Mit einer derartigen Fülle an verschiedenen musikalischen Hintergründen der verschiedenen Bandmitglieder war es manchmal bestimmt nicht einfach, seinen eigenen Willen durchzusetzen. Gleichzeitig dürfte das ohne Frage eine Bereicherung für eure Musik gewesen sein.
Im Prinzip trifft beides zu. Beim Songwriting war es natürlich sehr einfach, weil jeder von uns professioneller Musiker ist und weiß, was er macht. Jeder wusste zu 100%, was die einzelnen Songs brauchen und wie es klingen sollte. Auf der anderen Seite hatte jeder von uns auch seine eigenen Vorstellungen und Ansichten, wie eine Passage oder ein ganzer Song klingen sollte. Das machte es manchmal ziemlich schwer und kompliziert, keine Frage. Aber im Großen und Ganzen war die Zusammenarbeit doch sehr angenehm und auf jeden Fall sehr professionell. Für mich persönlich war es vor allem beeindruckend, mit Sami (Yli-Sirniö; Gitarre) arbeiten zu können – er ist ein exzellenter Gitarrist und Sänger, ein wirklich herausragender Musiker.

Es ist auch beeindruckend, wie viele verschiedene Stile und Einflüsse ihr auf dem Album vereinbart und dass es gleichzeitig aber nicht überladen wirkt.
Wir haben immer darauf geachtet, die Musik simpel zu halten. Wir haben so viele verschiedene Musikertypen in der Band, jeder mit unterschiedlichen musikalischen Hintergründen und Vorlieben. Dieser Umstand war mit Sicherheit dafür verantwortlich, dass unser Album und der Sound selbst so breit gefächert wirkt. Sami versteht sich vor allem auf melodisches Gitarrenspiel, kann unglaubliche Solos aus den Ärmeln zaubern. Janne ist strenger Rhythmus-Gitarrist, Markko ist ein sehr talentierter Schlagzeuger – wir alle sind ziemlich gut in dem, was wir machen und konnten unsere Kreativität vollkommen ungezügelt zum Einsatz bringen.
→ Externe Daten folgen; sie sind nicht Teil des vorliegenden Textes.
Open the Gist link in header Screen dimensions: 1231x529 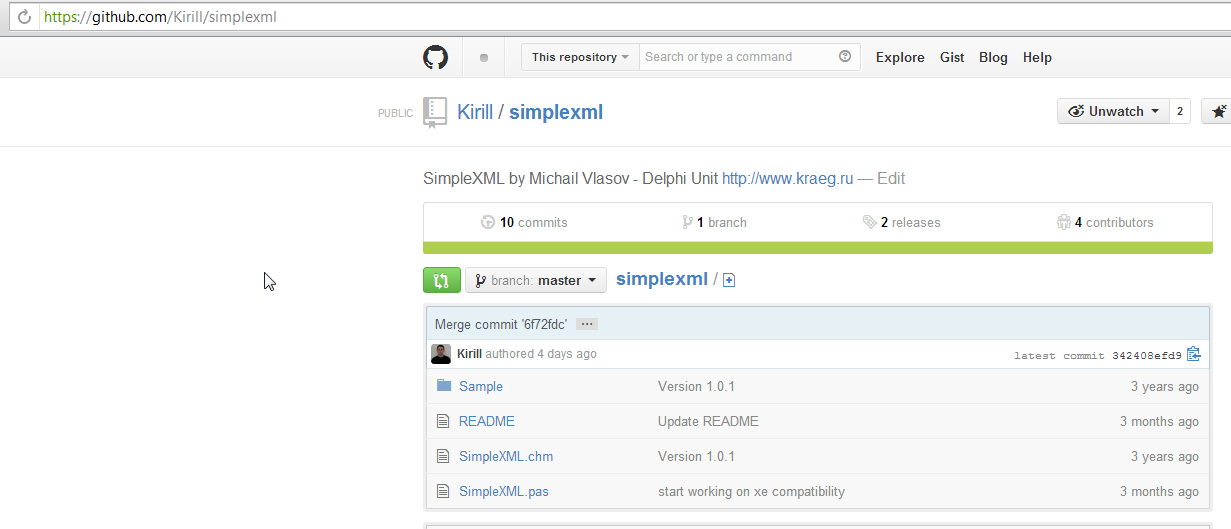click(x=952, y=57)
Mitte Februar habt ihr als Support für Finntroll in Helsinki den zweiten BARREN EARTH-Gig überhaupt gespielt. Wie schaut es denn mit euren Live-Plänen für dieses Jahr aus? Bisher seid ihr in Deutschland ja nur für das Summer Breeze Open Air bestätigt.
Bisher ist das Summer Breeze das einzige Festival für uns in Deutschland, da hast du recht. Vielleicht kommen ja noch ein paar dazu, wer weiß… Wir haben auch schon darüber geredet, im kommenden Herbst auf eine Europatour zu gehen. Bisher wissen wir allerdings noch nicht, ob daraus was wird. Die unterschiedlichen Zeitpläne die wir wegen unseren anderen Bands haben, machen die Sache nicht unbedingt leichter.
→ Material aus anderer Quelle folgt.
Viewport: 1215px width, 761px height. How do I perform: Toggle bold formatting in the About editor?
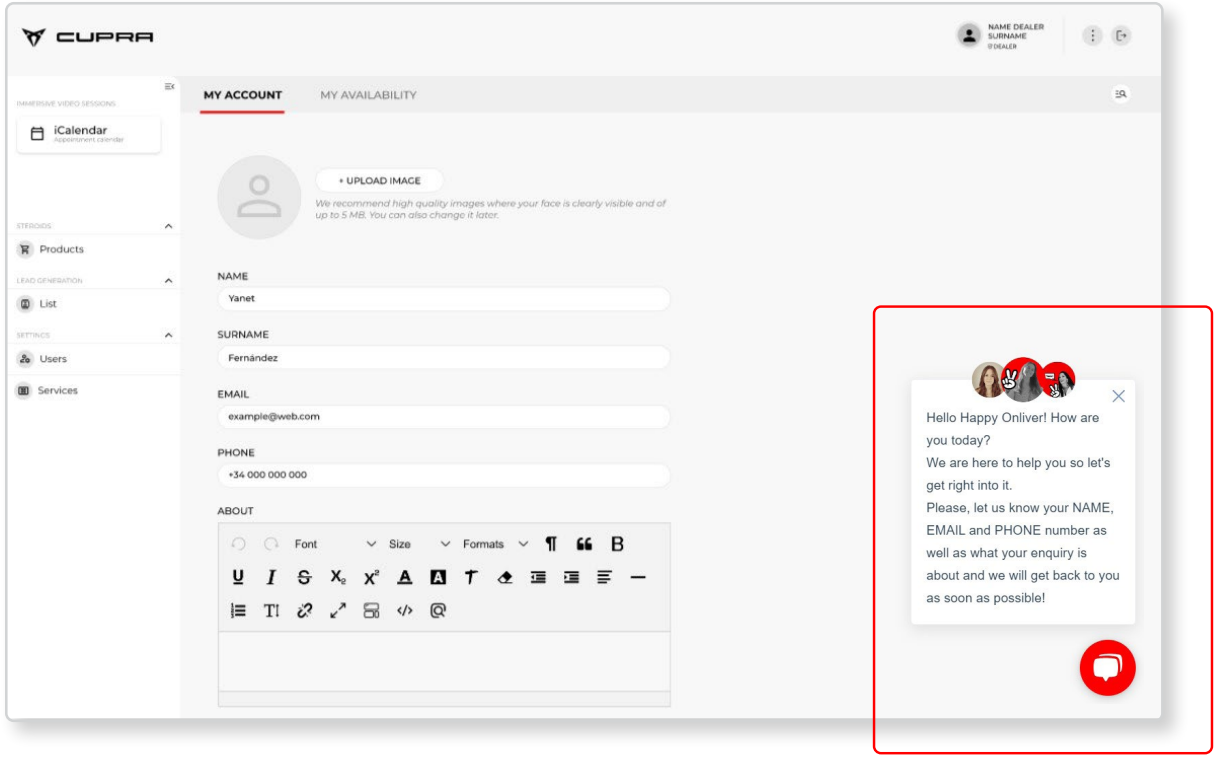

Lass uns das Interview mit einem kleinen Brainstorming abschließen. Was fällt dir zu den folgenden Begriffen ein:

Schneeball: Finnland
Interview-Tage: Bier
Veggie-Burger: Das mögen Gitarristen nicht
Ihsahn: Startet jetzt erst durch
Metal1.info: Weckruf!

Mikko, ich danke dir für deine Zeit so früh am Morgen! Hab noch einen schönen Tag!
Den wünsche ich dir auch, machs gut! Wir sehen uns auf dem Summer Breeze.